GAMBARAN DAN ASBABUN NUZUL
SERTA TAFSIR
1.
Gambaran
dan Asbabunnuzul
Hai
orang-orang yang beriman, apabila dikatakan kepada kamu: “berlapang-lapanglah
dalam majlis”, maka lapangkanlah niscaya allah akan melapangkan buat kamu, dan
apabila dikatakan: “berdirilah kamu”, maka berdirilah, niscaya allah akan
meninggikan orang-orang yang beriman diantara kamu dan orang-orang dan
orang-orang yang diberi ilmu beberapa derajat. Dan allah terhadap apa yang kamu
kerjakan Maha Mengetahui.
Larangan
berbisik yang diuraikan oleh ayat-ayat yang lalu merupakan salah satu tuntutan
akhlak guna membina hubungan harmonis antara sesame. Berbisik ditengah orang
lain mengeruhkan hubungan melalui pembicaraan itu. Ayat diatas masih merupakan
tuntunan akhlak. Kalau ayat uang lalu menyangkut pembicaraan rahasia, kini
menyangkut perbuatan dalam satu majlis. Ayat diatas member tuntunan bagaimana
menjalin hubungan harmonis dalam satu majlis. Allah berfirman: Hai orang-orang
yang beriman, apabila dikatakan kepada kamu oleh siapa pun:
“Berlapang-lapanglah, yakni berupayalah dengan sungguh-sungguh walau dengan
memaksakan diri untuk memberi tempat untuk orang lain, dalam majlis-majlis,
yakni satu tempat, baik tempat duduk maupun bukan untuk duduk, apabila di minta
kepada kamu agar melakukan itu maka lapangkanlah tempat itu untuk orang lain
itu dengan sukarela. Jika kamu melakukan hal tersebut, niscaya Allah akan
melapangkan segala sesuatu buat kamu dalam hidup ini. Dan apabila dikatakan ;
“Berdirilah kamu ketempat yang lain, atau untuk diduduki tempatmu buat orang
yang lebih wajar, atau bangkitlah untuk melakukan sesuatu seperti untuk shalat
dan berjihad , maka berdiri dan bangkitlah, Allah akan meninggikan orang-orang
yang beriman diantara kamu, wahai yang memperkenankan tuntunan ini, dan
orang-orang yang diberi ilmu pengetahuan beberapa derajat kemuliaan di dunia
dan di akhirat dan Allah terhadap apa yang kamu kerjakan sekarang dan masa
datang Maha mengetahui.
Ada
riwayat yang menyatakan bahwa ayat diatas turun pada hari Jumat. Ketika itu,
Rasul SAW. Berada di satu tempat yang sempit, dan telah menjadi kebiasaan
beliau memberi tempat khusus bagi para sahabat yang terlibat dalam Perang Badr
kerena besarnya jasa mereka. Ketika majelis tengah berlangsung, beberapa orang
di antara sahabat-sahabat tersebut hadir, lalu mengucapkan salam kepada Nabi
saw. Nabi pun menjawab, selanjutnya mengucapkan kepada hadirin, yang juga
dijawab, namun mereka tidak memberi tempat. Para sahabat it uterus berdiri.

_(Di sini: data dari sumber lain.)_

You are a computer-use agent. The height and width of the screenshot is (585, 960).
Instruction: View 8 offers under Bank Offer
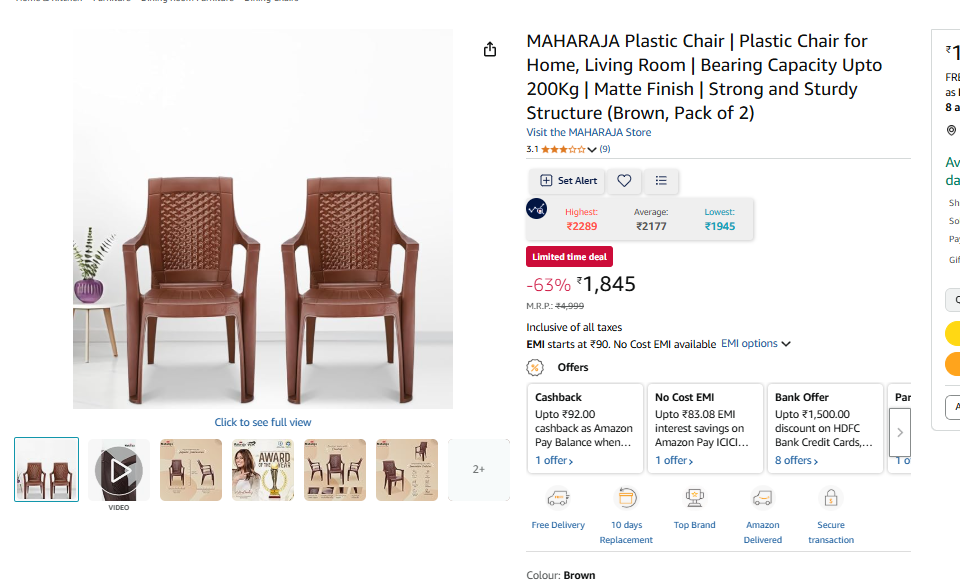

Maka nabi asw. Memerintahkan kepada sahabat-sahabatnya yang lain,yang tidak
terlibat dalam Perang Badr, untuk mengambil tempat lain agar para sahabat yang
berjasa itu duduk di dekat Nabi saw. Perintah Nabi itu mengecilkan hati mereka
yang disuruh berdiri dan ini digunakan
oleh kaum munafikin untuk memcah belah dengan berkata ; “katanya Muhammad
berlaku adil, tetapi ternyata tidak”. Nabi yang mendengar kritik itu bersabda;
“allah merahmati siapa yang memberi kelapangan bagi saudaranya”. Kaum beriman
menyambut tuntunan nabi dan ayat diatas pun turun mengukuhkan perintah dan
sabda Nabi itu.
Apa
yang dilakukan Rasul saw. Terhadap sahabat-sahabat beliau yang memiliki jasa
besar itu dikenal juga dalam pergaulan internasional dewasa ini. Kita mengenal
ada yang dinamai peraturan protokoler,dimana penyandang kedudukan terhormat
memiliki tempat-tempat terhormat disamping Kepala Negara kerena memang, seperti
penegasan al-Qur’an, bahwa:
لاّيستوِى
القاعدونَ من المؤمنين غير أوْلى الضرر والمجاهدون فى سبيل الله بأموالهم وأنفسهم
فضّل اللهُ المجاهدين بأموالهم وانفسهم على القاعدين درجةً وكلاًّ وعد الله الحسنى
وفضّل الله المجاهدين على القاعدين أجرًا عظيمًا
“Tidaklah
sama antara mukmin yang dudukselain yang mempunyai uzur dengan orang-orang yang
berjihad dijalan Allah dengan harta mereka dan jiwa mereka. Allah melebihkan
orang-orang yang berjihad dengan harta dan diri mereka atas orang-orang yang
dduk, satu derajat. Kepada masing-masing, Allah menjanjikan pahala yang besar” (QS. An-Nisa’ [4]: 95). (baca juga firman-Nya dalam QS. Al-hadid
[57]: 10).
2.
Tafsir
Kata (تفسّحوا) tafassahu dan (إفسحوا) ifsahu terambil dari kata (فسح) fasaha,
yakni lapang. Sedang, kata (انشزوا) unsyzu terambil dari kata (نشوز) nusyuz,
yakni tempat yang tinggi. Perintah tersebut pada mulanyaberarti beralih
ketempat yang tinggi. Yang dimaksud disini pindah ketempat yang lain untuk
memberi kesempatan kepada yang lebih
wajar duduk atau berada ditempat yang wajar pindah itu atau bangkit melakukan
satu aktivitas positif. Adajuga yang memahaminya berdirilah dari rumah Nabi,
jangan berlama-lama disana, karena boleh jadi ada kepentingan Nabi saw. Yang
lain dan yang segera beliau hadapi.
Kata (مجالس) majalis adalah bentuk jamak dari kata (مجلس) majlis.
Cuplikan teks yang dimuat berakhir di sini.